__Trecho da página__
A democracia marcou a história no final do século XX, quando o Muro de Berlim foi derrubado e a União Soviética foi dissolvida. Acadêmicos como Francis Fukuyama (1989) declararam que a dialética da história havia chegado ao seu objetivo final: a prevalência dos Estados Unidos teria demonstrado que a democracia seria o regime mais perfeito que a humanidade poderia ter criado.
Mas afinal, o que é “democracia”?
Nesse momento, a resposta que precisamos exige dispensar os dicionários e os manuais. A situação requer muito mais atenção. Por um lado, temos uma legislação que protege “o estado democrático de direito” sem nem ao menos esclarecer o que seria um “estado democrático de direito”. Por outro, temos um termo muleta: em discussões políticas, o adjetivo “democrático” parece significar qualquer coisa imprecisa como “algo que aprovo”, como na frase “esta decisão política é democrática”.

__Trabalho solicitado__
Reescreva o trecho do texto sobre democracia que começa com "A democracia marcou" e termina com "poderia ter criado.". Troque "derrubado" por "demolido".

__Material fornecido__
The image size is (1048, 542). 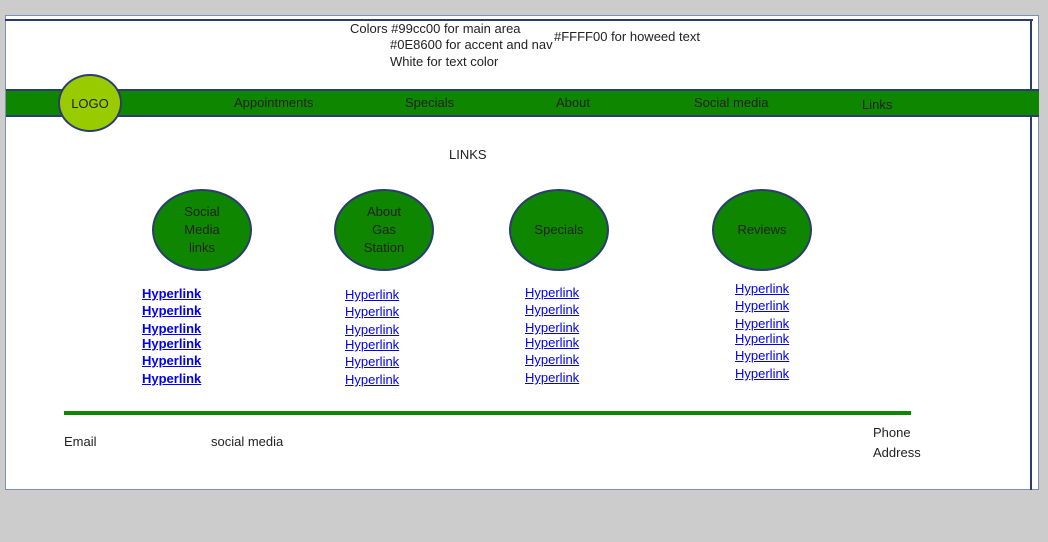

__Exercício concluído__
A democracia marcou a história no final do século XX, quando o Muro de Berlim foi demolido e a União Soviética foi dissolvida. Acadêmicos como Francis Fukuyama (1989) declararam que a dialética da história havia chegado ao seu objetivo final: a prevalência dos Estados Unidos teria demonstrado que a democracia seria o regime mais perfeito que a humanidade poderia ter criado.